Kankurō's eyes darkened. "Gaara."
"I thought so too," the sensor agreed. "Kankurō-sama, it's still rising. Perhaps we should wait for reinforcements in case the Ichibi escapes."
"Absolutely not. My sister is with him, and Gaara can't control himself when he uses the Ichibi's power!" His legs picked up even more; his breathing became harder soon enough. Puppeteers didn't have the greatest of stamina to begin with as stationary long-range combatants, and Kankurō was carrying a puppet on his back. "Let's go!"
They ran in tense silence for some time, undoubtedly anxious and apprehensive; there was a good chance Gaara could lose control if the assassins pushed him far enough. Kankurō was considerably more worried for his sister however, and pushed himself to run even faster to the point he had a considerable lead on his men. He suspected they weren't giving it their all, not that he could blame them. Gaara was his brother, he was somewhat used to it, but his men didn't know anything about him. They probably believed all the rumours, even the inane ones like the one that suggested Gaara was the one who slew the late Kazekage.
Kankurō's mind drifted to the time shortly after their return in disgrace. It was the first and only time his younger brother had ever confided in him.
"Gaara, Baki has been looking for you all over. We should-"
"Brother… why do you think I lost against Uzumaki Naruto?"
"I… I don't know. Maybe he got lucky."
Gaara had shook his head. "What do bonds really mean?"
"Until now my bonds with others have only been ones of hatred and murder, but now… After he beat me, I've been thinking. Perhaps I can… change. Perhaps I can be more like him." (1)
"We're here!" Kaizawa reported.
Kankurō's eyes widened in shock as they came upon the site of battle. His legs kept moving, unaware his search party had stopped. Their eyes were even wider his, and filled with fear.
There was so much blood…
Gaara stood in the middle of a revamped dune formation, his arms crossed and a spear of blood and sand levitating behind him. Around him several dozens spears protruded from the sand; roughly two-dozen men remained suspended, their bodies perforated as blood continued to drip from their carcasses.
Kankurō blinked hard as he finally willed his legs to stop. For a moment he thought Gaara's hair had grown longer, only to notice his younger brother was drenched in blood, likely from the assassin mounted on the spear floating above him. "Ga… Gaara…"
"Kankurō." Gaara's voice sounded hollow to him, almost alien. Shukaku's eyes pierced his soul; Kankurō involuntarily took a step backwards.

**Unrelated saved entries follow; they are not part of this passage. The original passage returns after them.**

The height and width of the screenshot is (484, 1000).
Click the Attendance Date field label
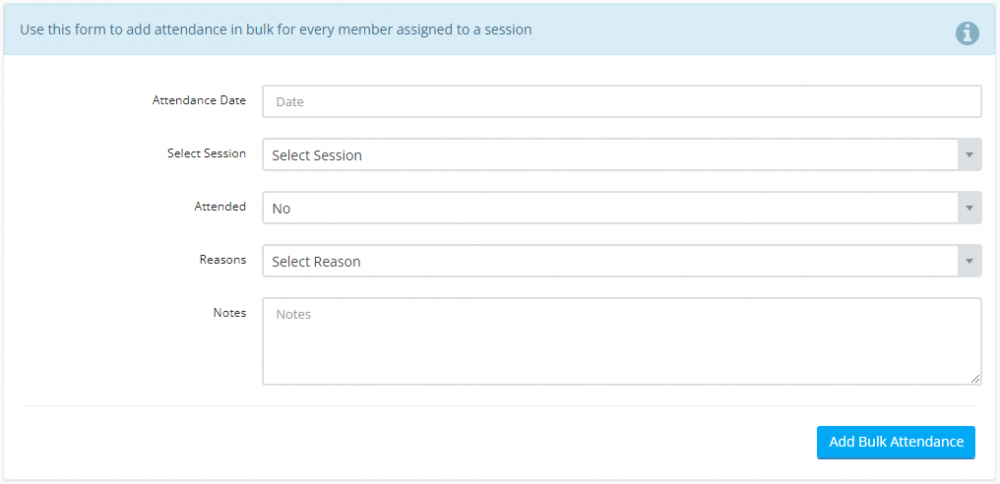(x=199, y=100)
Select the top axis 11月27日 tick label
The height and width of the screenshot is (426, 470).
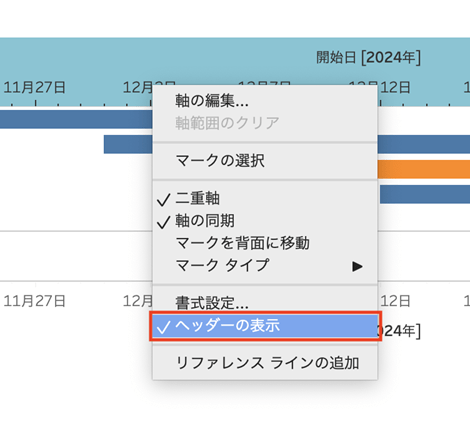(x=34, y=87)
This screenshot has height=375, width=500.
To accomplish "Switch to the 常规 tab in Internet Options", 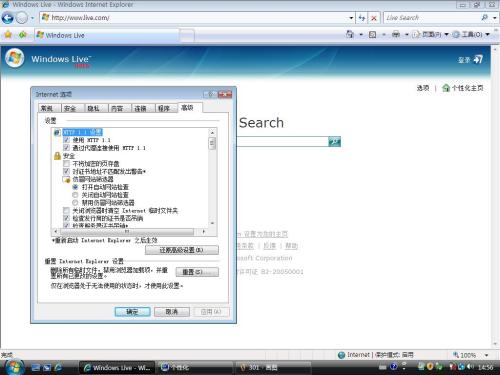I will 47,108.
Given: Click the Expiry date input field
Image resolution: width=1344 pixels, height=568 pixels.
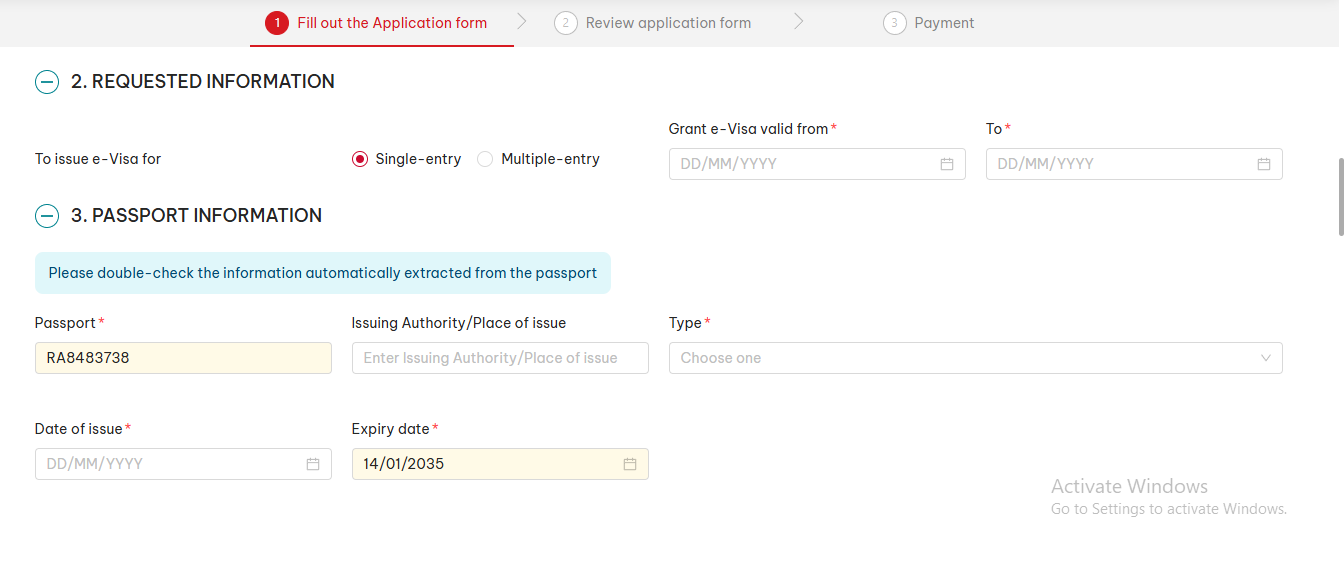Looking at the screenshot, I should point(485,464).
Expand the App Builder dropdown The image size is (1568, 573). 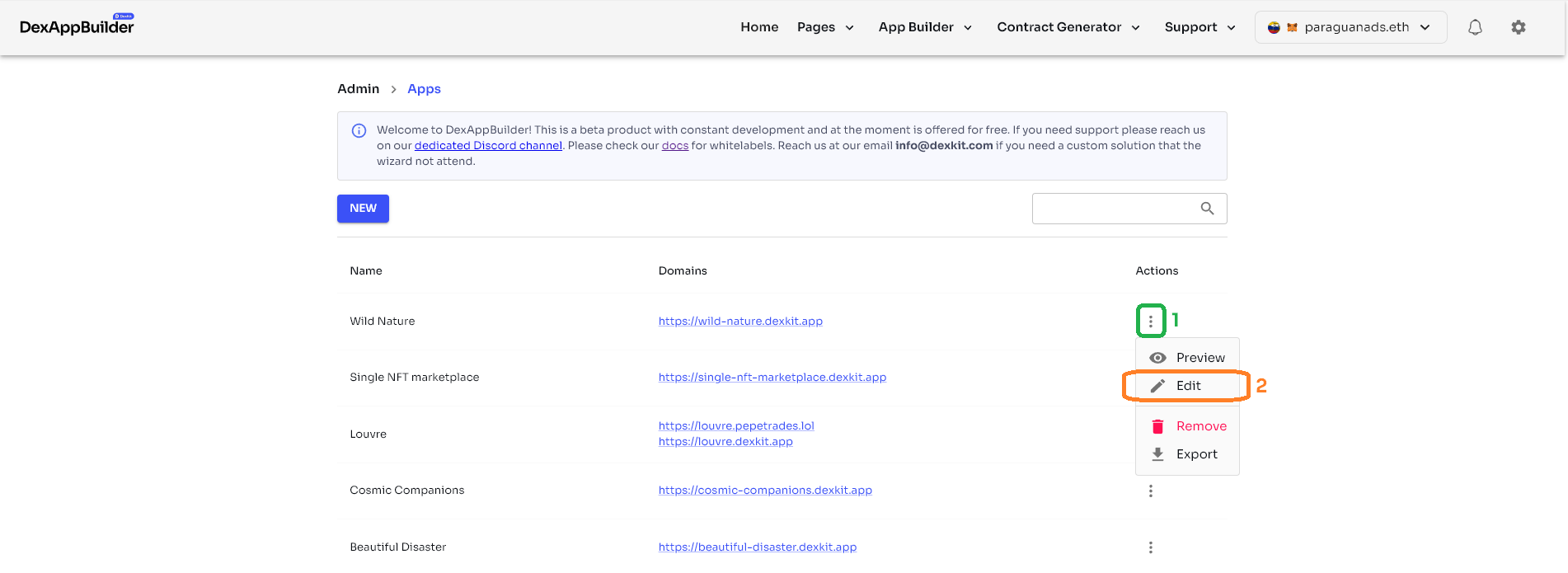(x=925, y=27)
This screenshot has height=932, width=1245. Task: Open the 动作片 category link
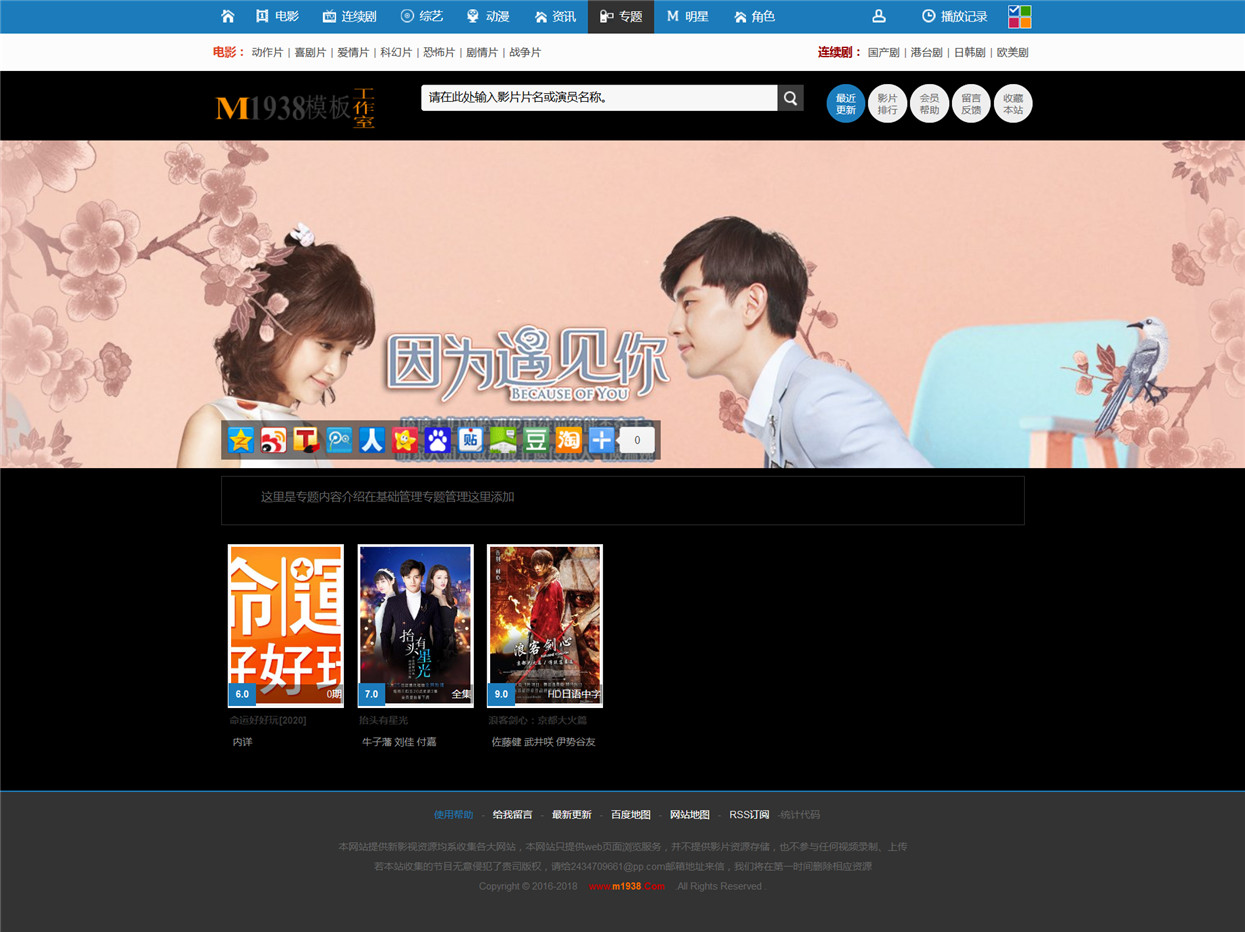pos(267,52)
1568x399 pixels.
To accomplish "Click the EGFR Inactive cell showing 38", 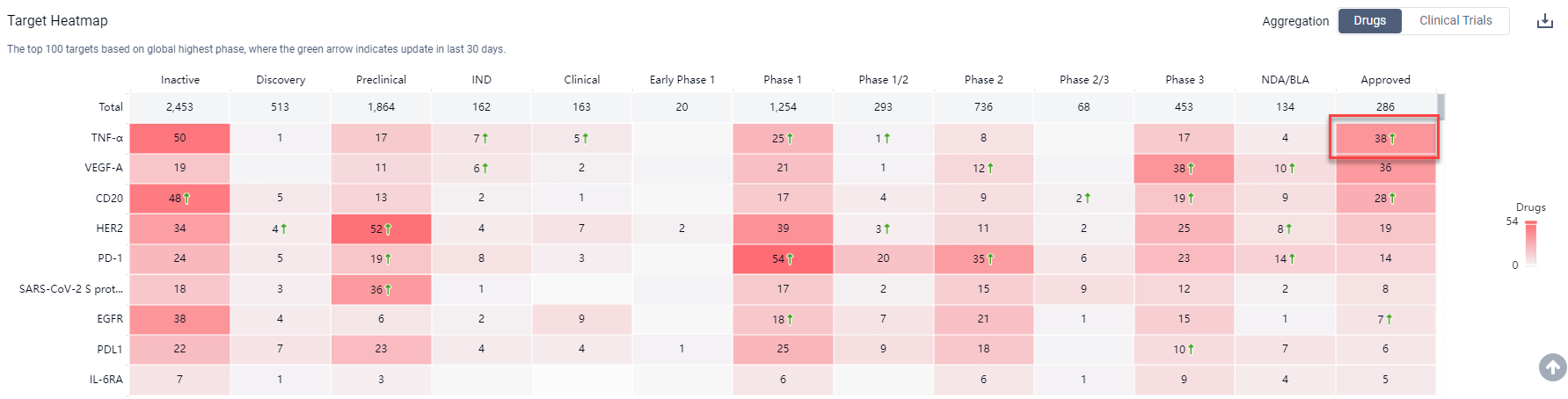I will tap(179, 319).
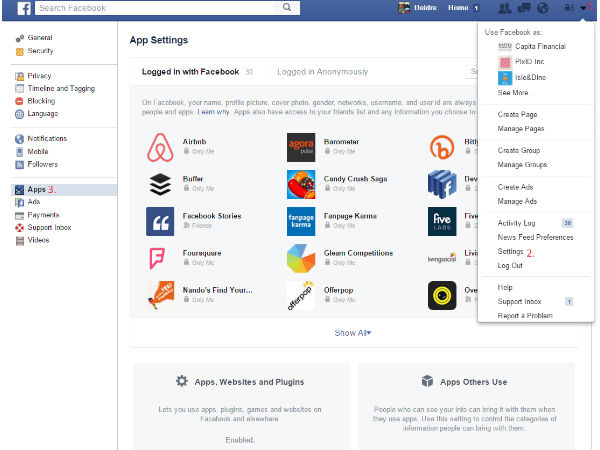
Task: Click See More under Use Facebook as
Action: coord(513,92)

"Where's Temari?" he asked when managed to find his voice. "What happened to her?"
Gaara grimaced; he fell to his knees and clutched his head. "Gah!"
"Gaara!" Kankurō hesitated. Could he touch his brother safely or would the Shukaku intervene? Deciding not to risk it, he instead asked, "Are you OK?"
Gaara didn't answer him and instead raised his arm and made a gripping motion towards the oasis. Kankurō turned his head, eyes widening once more as a cocoon of sand emerged from the water and dissolved, unceremoniously dropping Temari's limp form to the ground in a free fall.
"Catch her!" the puppeteer barked loudly.
Before anyone could intervene Gaara commanded the desert sand to shoot up and secure their sister. For a moment Kankurō couldn't believe his eyes, did Gaara just overexert himself to save Temari?
Gaara breathed heavily, finding his feet and folding his arms, fatigue clear in his eyes.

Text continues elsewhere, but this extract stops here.